El padre Manolo Rodicio nació en Orense hace más de 50 años y es párroco en una de las zonas más perjudicadas tras el terremoto. Pensaba regresar definitivamente a España este diciembre, pero el dolor de sus feligreses le anima a quedarse allí sin más planes que el de ayudar a avanzar. Conoce a Keny desde hace años, fue su alumno en el seminario. El padre Manolo ha intentado darle consuelo desde que todo pasó. Keny sigue adelante como puede, inundado de sufrimiento. Al segundo mes del terremoto, las autoridades de Portoviejo hicieron una fiesta para intentar contagiar de alegría a los vecinos, y Keny hizo público un durísimo manifiesto: él reivindica el dolor y sus muertos, a los que nunca olvida.

El padre Mariano y el padre Manolo.

El padre Manolo confiesa que la angustia de los primeros momentos fue cediendo. "Vivimos más resignados, más en paz, en más sosiego… pero también mucho más pobres. La sociedad ha perdido muchos puestos de trabajo, las empresas se han hundido y reflotar es imposible cuando no hay ninguna piedra a la que agarrarse para avanzar. Los niños van a clase en aulas prefabricadas y son muchos los que todavía tienen problemas de insomnio y ansiedad. Los miedos son terribles, y los talleres de apoyo psicológico que se imparten en las parroquias son importantes para que los pequeños vuelvan a confiar en la vida. Los agobios van cambiando. Al principio, la incertidumbre; luego, el vacío; después, la asimilación. Pero los niños son los más vulnerables. Es importante que el futuro traiga nuevas posibilidades e ilusiones”.

En Ecuador piden que no se olvide la catástrofe, y que las soluciones que se dieron por vías urgentes no sean las opciones definitivas para estas familias."El Gobierno está trabajando mucho y en general bien –reconoce el padre Manolo-. Se unieron muchas fuerzas y se dieron respuestas inminentes, que con el tiempo deben ir mejorando. A las pocas horas del seísmo las carreteras se estaban arreglando, había centros de reparto de comida, de atención sanitaria, pero el tiempo serena las cosas, en todos los sentidos, y eso también provoca más lentitud en la resolución de problemas de importante envergadura. Tenemos a muchas personas viviendo todavía en casas de cartón prensado, se han hecho residencias de caña, de aglomerado... Esas casas se destruyen en cuanto llueve y las familias, antes acomodadas tras muchos años de trabajo, merecen otras posibilidades. Al principio de un desastre de este calibre se buscan respuestas rápidas pero todavía quedan familias en carpas, y la sociedad se está desestructurando. Es necesario escuchar el querer de la gente para saber cuáles son sus necesidades más básicas y atajarlas. Al principio aceptaban cualquier cosa como parte del shock y la desolación, ahora buscan retomar una vida que perdieron bajo los escombros". 

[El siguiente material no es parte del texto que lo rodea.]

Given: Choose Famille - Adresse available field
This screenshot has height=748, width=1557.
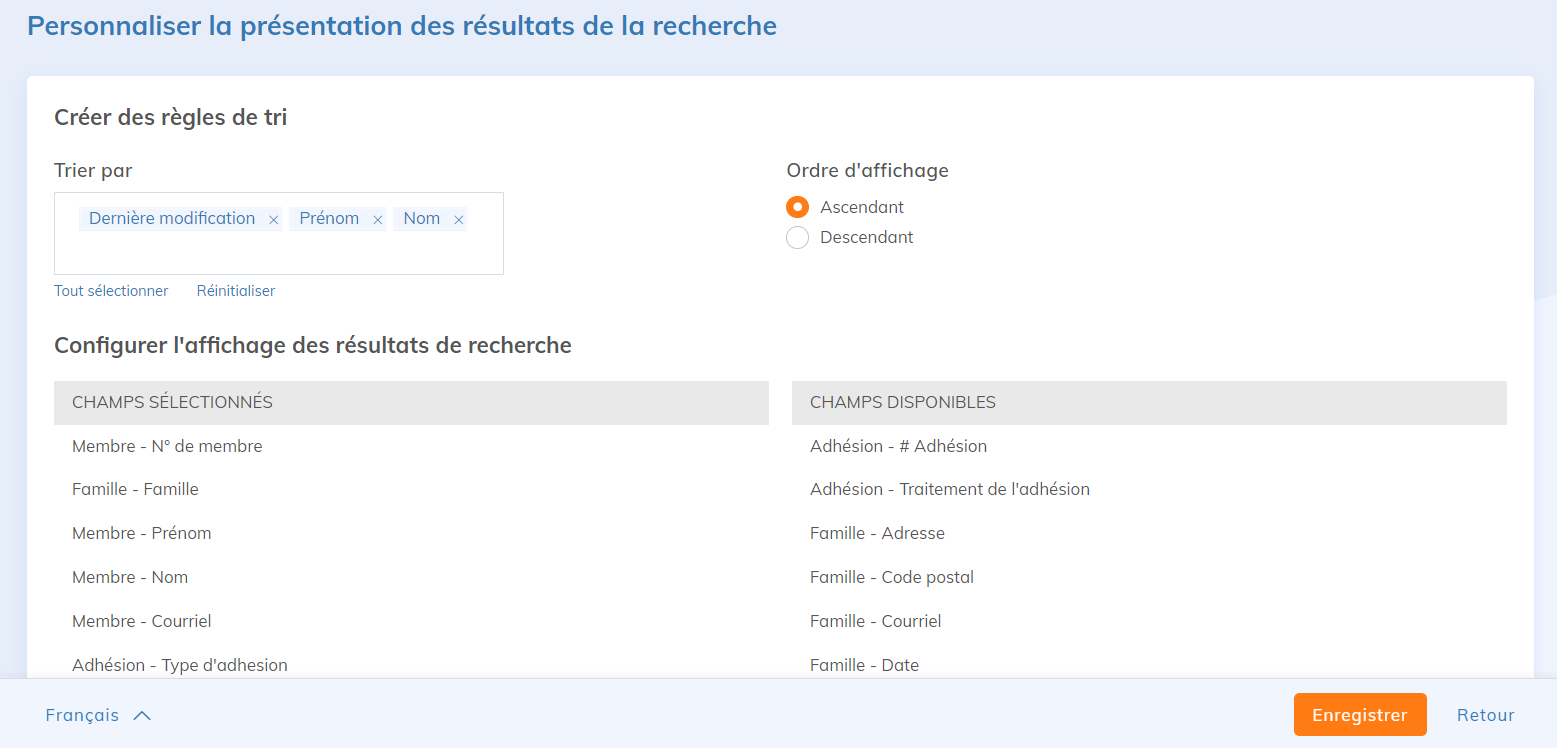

Hoy domingo, el padre Manolo Rodicio celebra en el Centro Comercial Fernández Navarrete una misa en memoria de las 96 personas que perdieron allí la vida. El edificio se colapsó aquella tarde cuando el suelo empezó a temblar y los familiares siguen abatidos ante la batalla con la naturaleza que les dejó huérfanos de tantas cosas.

Ahora, cuando se cumplen seis meses del día exacto en que la tierra tembló en Ecuador, Javiera Raquel, de siete años, explica muy bien cómo la luz se esfumó de pronto y de qué forma el miedo se le agarró tan fuerte al estómago que todavía no la ha soltado. Ella camina entre los solares vacíos, en las mismas calles en las que antes había casas, parques y tiendas. La reconstrucción será lenta. Mientras, ella sólo pide que todos los días 16 de cada mes, cuando el sol se marcha y se acercan las siete de la tarde, los mayores que estén con ella la abracen muy fuerte, por si el baile del suelo vuelve y quiere asustarla otra vez.